Клаузевиц, наставляя будущих завоевателей, утверждает, что «война не начинается, – или, во всяком случае, не следует, действуя разумно, начинать ее, – пока не будет установлено», к чему она приведет и какие цели следует ставить непосредственно во время боевых действий.
Немецкий генерал – теоретик, но не философ. Ему далеко до его соотечественника Фридриха Ницше, сочинившего книгу «Так говорил Заратустра» ( главный ее персонаж – персидский пророк ). Это произведение всё ещё популярно, однако рассуждения Ницше о войне вплетены во все его книги. «Мы должны скрепя сердце выставить жестоко звучащую истину, что рабство принадлежит к сущности культуры: разумеется, это – истина, не оставляющая никакого сомнения относительно абсолютной ценности существования личности. Как произошел раб, слепой крот культуры? Греки проговорились об этом в своем правовом инстинкте, который в здравой полноте их цивилизованности и гуманности не переставал возвещать из медных уст следующие слова: «Победителю принадлежит побежденный с женой, детьми, всем имуществом. Сила дает первое право, и нет права, которое в своей основе не являлось бы присвоением, узурпацией, насилием».

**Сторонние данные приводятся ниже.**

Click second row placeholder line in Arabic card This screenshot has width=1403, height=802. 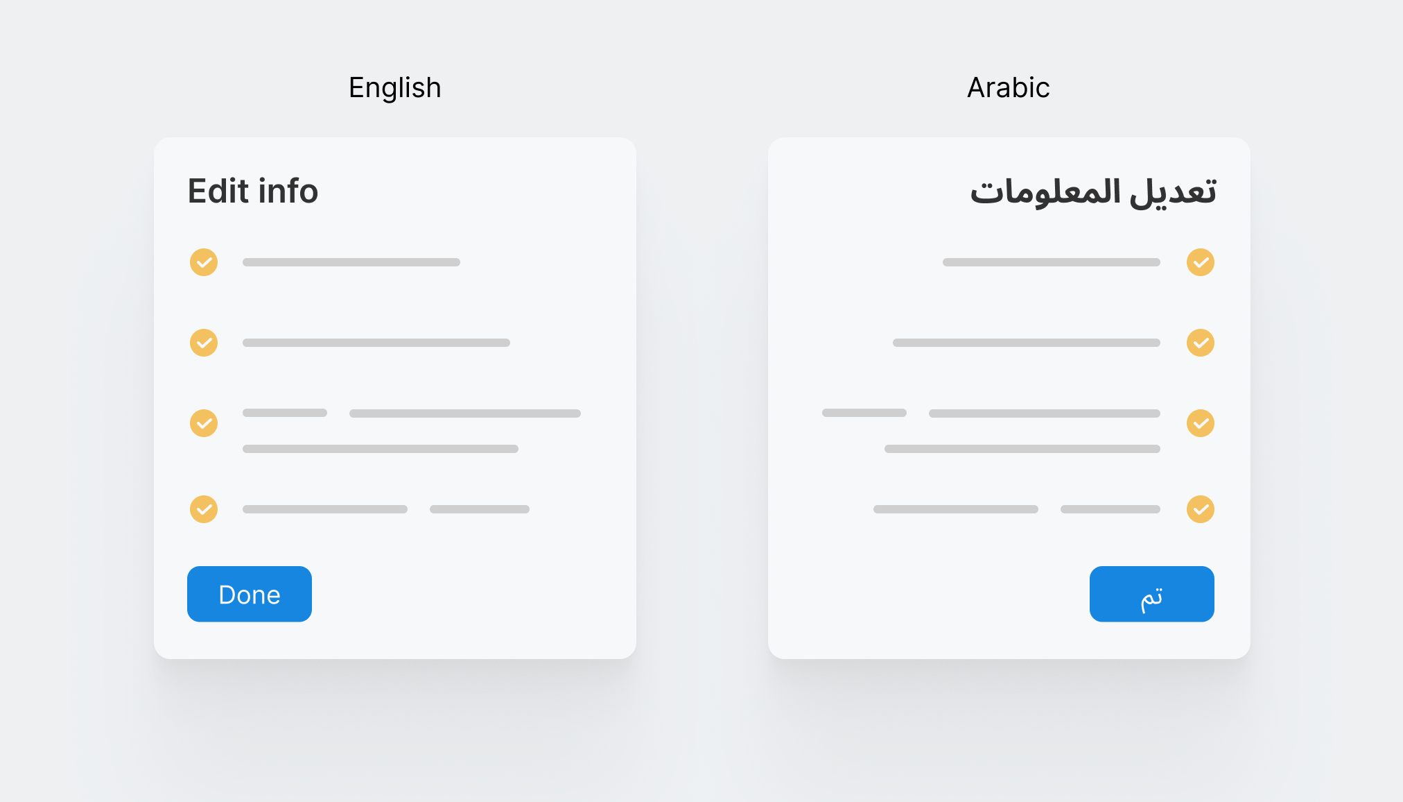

Рассуждая о «страхе войны», Ницше утверждает, что «война для государства – такая же необходимость, как раб для общества». Она «победителя оглупляет, а побежденного – озлобляет», а для культуры война – «состояние сна или зимней спячки, человек выходит из нее более сильным и для хороших дел, и для плохих». Ницше поучает: «Любите мир как средство к новым войнам. И притом короткий мир – больше, чем долгий. Вы говорите, что правое дело освящает даже войну? Я говорю вам: добрая война освящает всякую цель. Война и мужество совершили больше великих дел, чем любовь к ближнему. Не ваша жалость, а ваша храбрость спасала доселе несчастных. Итак, живите жизнью повиновения и войны! Что толку в долгой жизни».

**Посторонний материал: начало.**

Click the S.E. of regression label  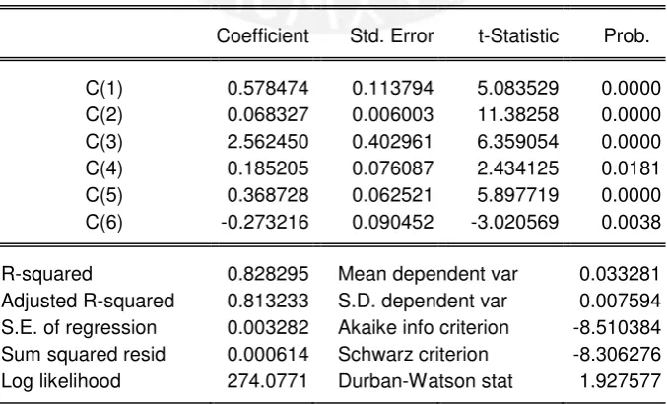point(79,328)
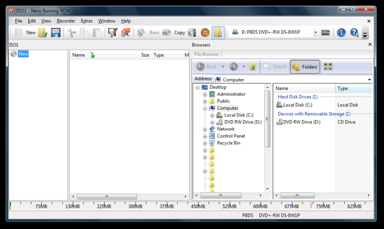
Task: Click the Burn compilation button
Action: point(149,33)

Ницше объявляет европейскую мораль «азиатским изобретением» и утверждает, что «эксплуатация не является принадлежностью испорченного или несовершенного и примитивного общества: она входит в сущность всего живого как основная органическая функция, она есть следствие подлинной воли к власти, которая именно и есть воля жизни». Он убежден, что «сама жизнь по существу своему есть присваивание, нанесение вреда, подавление чуждого и более слабого, угнетение, суровость, насильственное навязывание собственных форм, аннексия и, по меньшей мере, эксплуатация».
Апологет войны, отвергающий ценность каждой человеческой жизни, в конце концов угодил в психиатрическую клинику, сердобольная мать забрала его, а спустя десять лет он превратился в параличную куклу, лишенную подвижности и осмысления окружающей действительности. Ницше похоронили под стенами старинной церкви в деревне Реккен, где он родился, рядом с его матерью и сестрой. Обустроили современную могилу, окружив ее тремя скульптурами. Меня больше всего поражают два голых каменных Ницше с торчащей бородкой, стыдливо прикрывающих шляпами обнаженные чресла. Оба упираются ногами в миниатюрные постаменты и взирают на своего третьего соседа: в отличие от них, он облачен в пальто и держит шляпу в опущенной левой руке. В общем, жалкое зрелище.
Русский этнограф, антрополог, биолог и путешественник Николай Миклухо-Маклай, живший в одно время с Ницше, не был философом, рассуждал о войне образно: «Если смотреть на жизнь людей, абстрагируясь, она вся состоит из непрерывной гонки добра и зла. Предположим, бегут они по садовой дорожке, стараясь опередить друг друга. И вот на их пути большая цветочная клумба, во всю ширину дорожки. Добро, зная, что цветы – прекрасное и потому ломать их кощунственно, замедлит бег и найдет способ клумбу обойти. Зло, безнравственное по сути, прекрасное не остановит, оно помчится прямиком через клумбу, круша цветы, и добро окажется позади, отстанет. Но только на какое-то время. Первенство зла в беге наперегонки иллюзорно, точнее скоротечно. Будь иначе, жизнь рано или поздно прекратилась бы. Однако она продолжается, всё совершенствуясь, уже многие-многие тысячелетия, и пределы её вряд ли можно предугадать, поскольку побеждает всегда изначально целесообразное, то есть, как свидетельствует вся история человечества, не разрушение, а созидание, любовь, олицетворяемая в прекрасном и лежащая в основе всего живого. Надолго утвердиться вместо добра зло не может потому, что у него нет естественного начала, нет той целесообразности, какой наполнены все законы движения во Вселенной».